Ulama Salaf berkata,

كَفَى بِالْمَوْتِ وَاعِظًا

“Cukuplah kematian sebagai pemberi nasehat.”
[Lihat Shifah ash-Shafwah vol. I, hal. 639; al-`Āqibah fī Dzikri’l Maut, hal. 43; dan al-Ihyā’, vol. IV, hal. 450. Adapun hadits Nabi s.a.w. dengan lafal dimaksud, maka tidak valid.]

‘Amar bin Yasir radhiyallahu’anhu berkata: “Cukuplah kematian sebagai pemberi nasehat dan pelajaran. Cukuplah keyakinan sebagai kekayaan. Dan cukuplah ibadah sebagai kegiatan yang menyibukkan.”

Cukuplah kematian menjadikan hati kita bersedih, menjadikan mata kita menangis, perpisahan dengan orang-orang yang kita cintai, penghilang segala kenikmatan kita , pemutus segala cita-cita kita.
Wahai orang yang tertipu oleh dunianya,wahai orang yang berpaling dari Allah , wahai orang yang lengah dari ketaatan kepada Rabbnya, wahai orang yang setiap kali dinasihati, hawa nafsunya menolak nasihat ini, wahai orang yang dilalaikan oleh nafsunya dan tertipu oleh angan-angan panjangnya...

Pernahkah kita memikirkan saat-saat kematian sedangkan kita tetap dalam keadaanmu semula?

Sekaya apapun kita , sesukses apa-pun karir kita, sepandai apapun kita , secantik/setampan apapun kita, sekuat apapun badan kita , sekeras apapun kerja kita untuk mengumpulkan harta yang banyak, marilah tetap ingat!
Seperti ini nanti kita , terbujur kaku dan tidak berdaya.
Hendaklah kita mengambil nasehat dan pelajaran dari kematian itu.
Sebab manakala kita tidak bisa mengambil pelajaran dari kematian, niscaya nasehat apapun tidak akan berguna bagi kita.

Oleh karena itu, ketika kita dinasehati saat kita ditinggalkan oleh orang yang kita kasihi atau sosok yang berharga bagi kita, bahwa kematian pasti akan menghampiri kita , dan rumah terakhir ini menjadi keharusan bagi kita, maka kita harus bersiap-siap untuk menyambutnya, mengevaluasi diri kita sebelum diri kita dievaluasi (dihisab).

Kita dulu lahir telanjang dan tidak membawa apa-apa, dan sekarang kembali pada Allah juga telanjang dan tidak membawa apa-apa, selain amal saleh.

§ **Petunjuk Latihan**:
A: Dalam teks rujukan, apa saja tiga hal yang menurut ‘Amar bin Yasir radhiyallahu’anhu sudah "cukup"?
B: Lanjutkan teks rujukan tentang kematian, mulai setelah kalimat terakhir yang tercantum.

§ **Data yang Diberikan**:
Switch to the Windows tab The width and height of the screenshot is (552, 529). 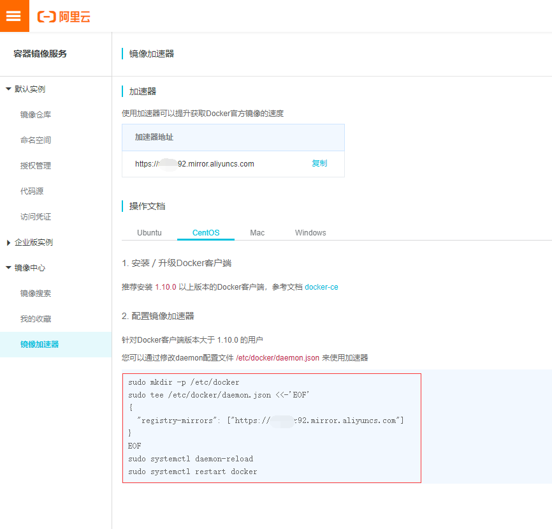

§ **Jawaban Tiap Tugas**:
A: Kematian sebagai pemberi nasehat dan pelajaran, keyakinan sebagai kekayaan, dan ibadah sebagai kegiatan yang menyibukkan.

B:
Tentang kematian sebagai nasehat, dalam hadits yang lain, Rasulullah Saw bersabda :
“…..aku tinggalkan dua penasehat, yang satu pandai bicara dan yang satu pendiam. Yang pandai bicara yakni Al Qur'an, dan yang diam saja ialah kematian ...”

Selama hayat masih dikandung badan, marilah kita siapkan bekal sebanyak-banyaknya untuk menyempurnakan perjalanan keabadian itu, yaitu dengan melakukan ketaatan-ketaatan kepada Allah, menjalankan perintah-perintahNya dan menjauhi semua larangan-larangan-Nya, serta marilah kita perbanyak taubat dari segala dosa-dosa yang telah kita lakukan.

Marilah kita mencoba merenungi sisa-sisa umur kita, muhasabah pada diri kita masing-masing.
Tentang masa muda kita, untuk apa kita pergunakan.
Apakah untuk melaksanakan taat kepada Allah ataukah hanya bermain-main saja ?

Tentang harta kita, dari mana kita peroleh, halalkah ia atau haram ?
Dan untuk apa kita belanjakan, apakah untuk kita belanjakan di jalan Allah, bersedekah ataukah hanya untuk berfoya-foya?

Dan terus kita muhasabah terhadap diri kita dari hari-hari yang telah kita lalui. Sekarang marilah kita tanyakan kepada diri kita masing-masing.
Apakah kematian sudah menjadi penasehat kita....?

Kalau memang iya, lantas apa yang menjadikan diri kita terperdaya dengan kehidupan dunia, padahal kita tahu akan meninggalkannya.
Perlu kita ingat bahwa pangkat, harta dan kekayaan dunia yang kita miliki tidak akan bisa kita bawa untuk mendekat dan menemui Allah.
Hanya amal saleh yang akan kita bawa nanti, yang dapat membawa kita menemui Allah.

Suatu ketika Imam Ali Bin Abu Thalib melewati daerah pekuburan.
Beliau mengucapkan salam lalu berkata, “Wahai para penghuni kubur, istri kalian maka telah dinikahi, rumah kalian telah dihuni dan harta kalian telah dibagi. Inilah kabar dari kami, maka bagaimana kabar kalian?”
[Tasliyah Ahl al-Mashā'ib, hal. 194 dan al-`Āqibah fī Dzikri'l Maut, hal. 196.]

Nabi Muhammad Shallallahu 'alaihi wa sallam pernah ditanya:
“Siapakah yang paling cerdik dari kalangan kaum mukminin?”
Beliau menjawab:

أَكْثَرُهُمْ لِلْمَوْتِ ذِكْرًا وَأَحْسَنُهُمْ لِمَا بَعْدَهُ اسْتِعْدَادًا أُولئِكَ الْأَكْيَاسُ

“Orang yang paling banyak mengingat kematian dan paling baik persiapannya untuk setelah kematian.
Mereka itulah orang-orang yang cerdik.”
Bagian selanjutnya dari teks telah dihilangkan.